Goal of the exercise: Could you quote the following items word for word, leaving out the pictures?

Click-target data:
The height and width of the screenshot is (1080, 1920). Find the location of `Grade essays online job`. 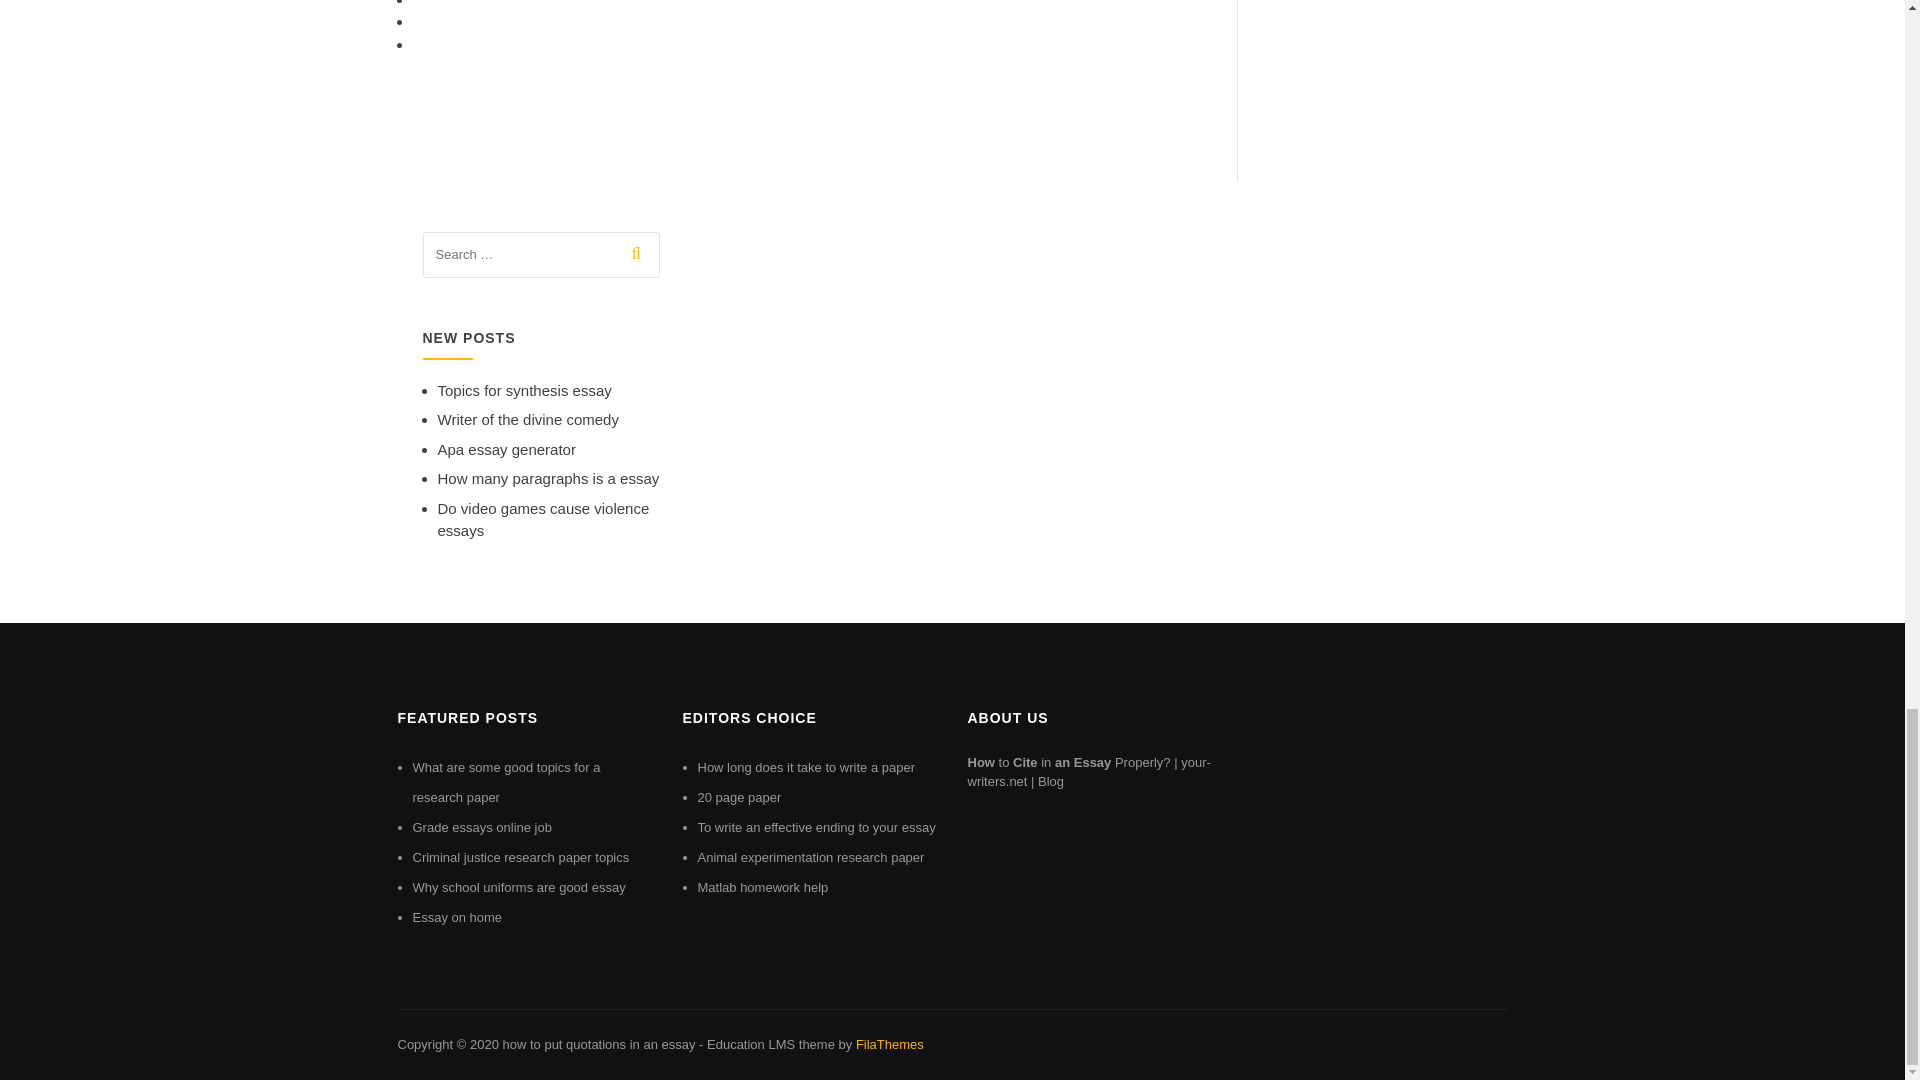

Grade essays online job is located at coordinates (482, 826).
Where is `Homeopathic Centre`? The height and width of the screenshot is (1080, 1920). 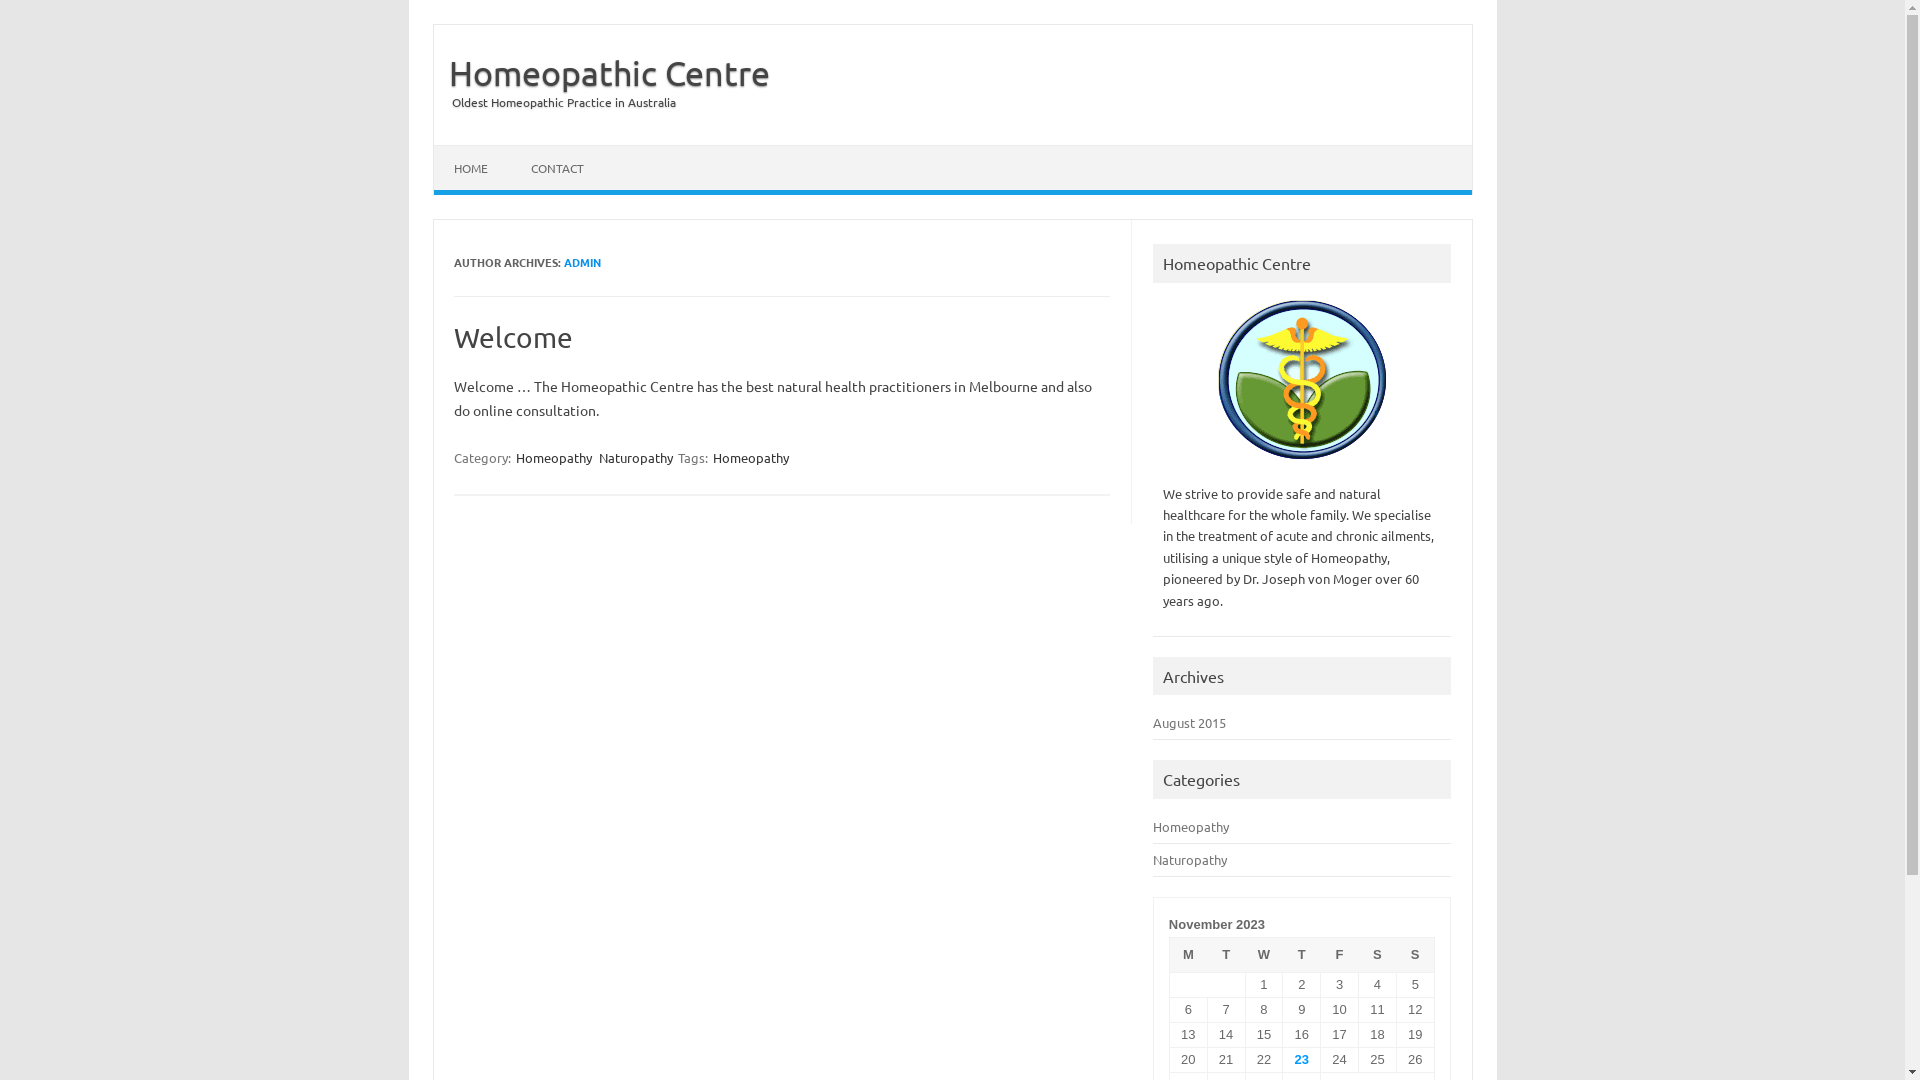
Homeopathic Centre is located at coordinates (602, 73).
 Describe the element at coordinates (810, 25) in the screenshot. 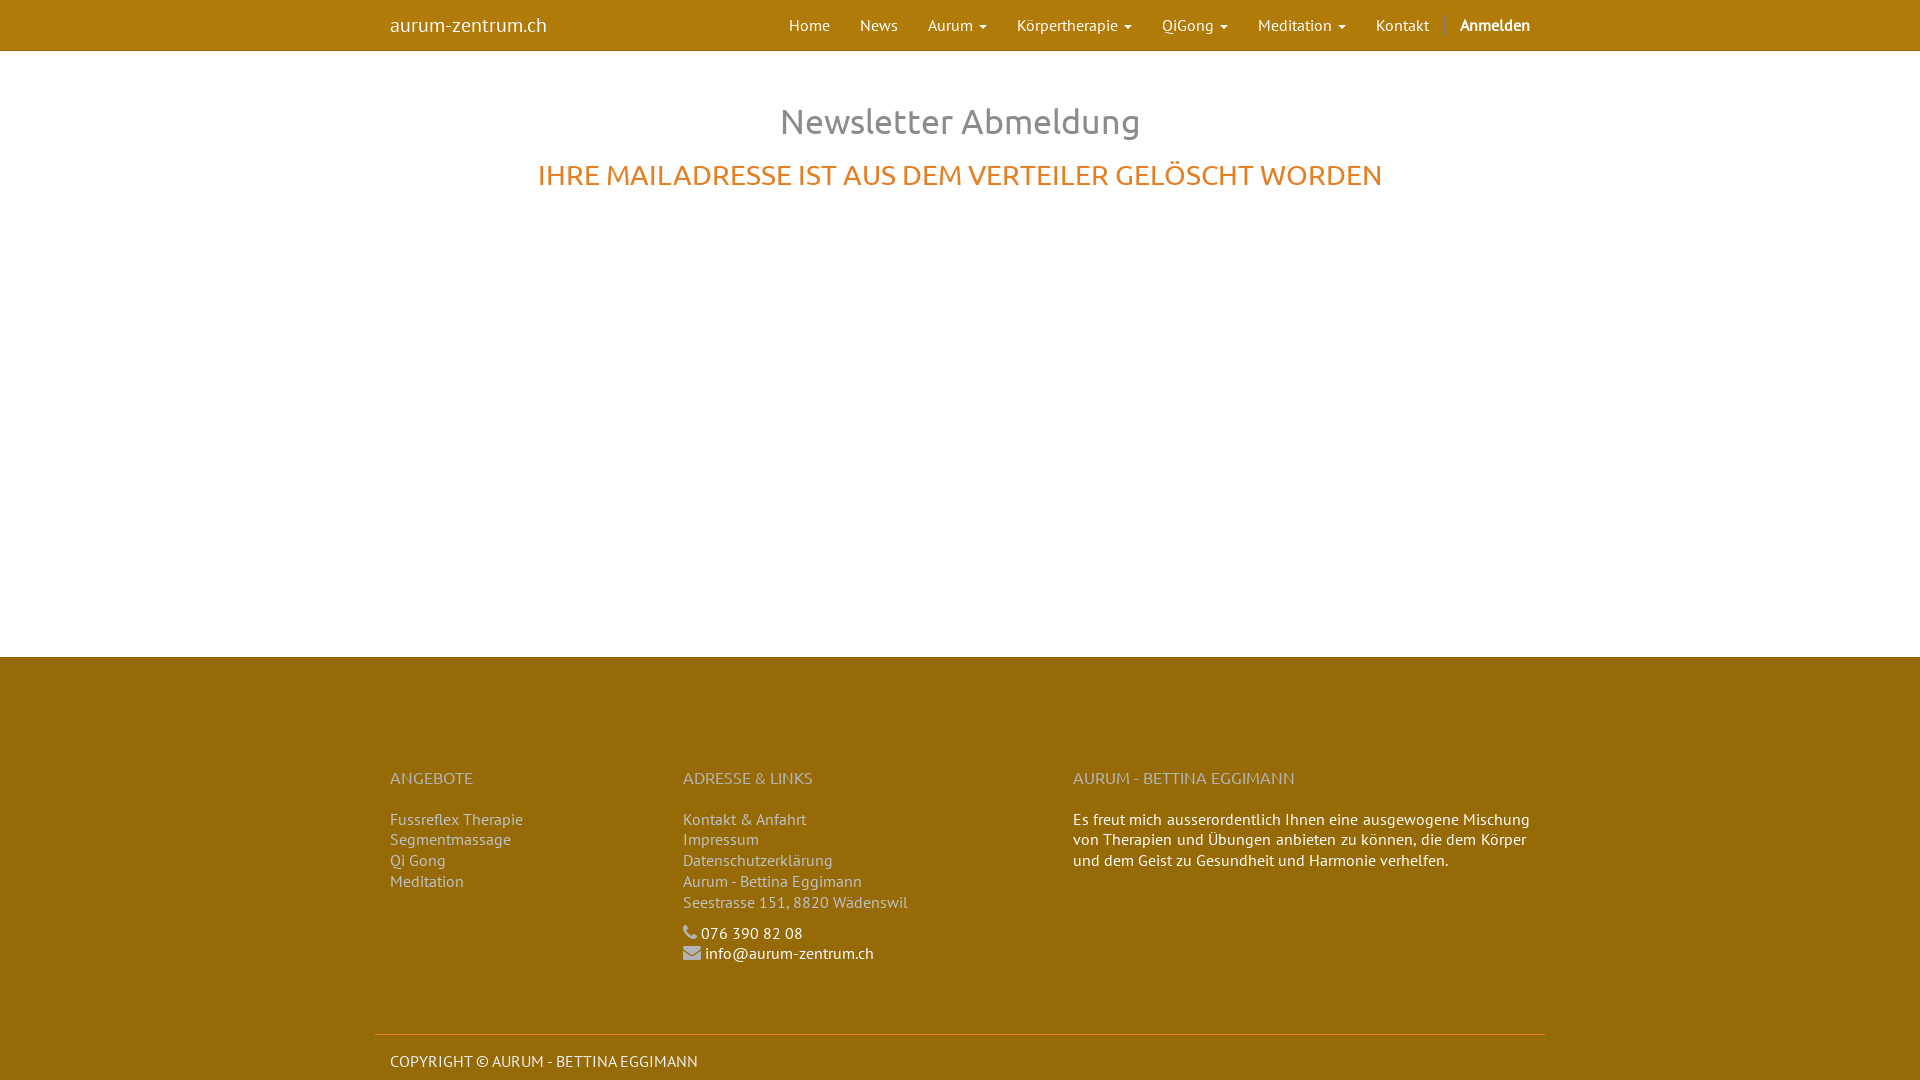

Output of the exercise:
The height and width of the screenshot is (1080, 1920). Find the location of `Grade essays online job`. 

Grade essays online job is located at coordinates (482, 826).
Where is `Homeopathic Centre`? The height and width of the screenshot is (1080, 1920). 
Homeopathic Centre is located at coordinates (602, 73).
 Describe the element at coordinates (810, 25) in the screenshot. 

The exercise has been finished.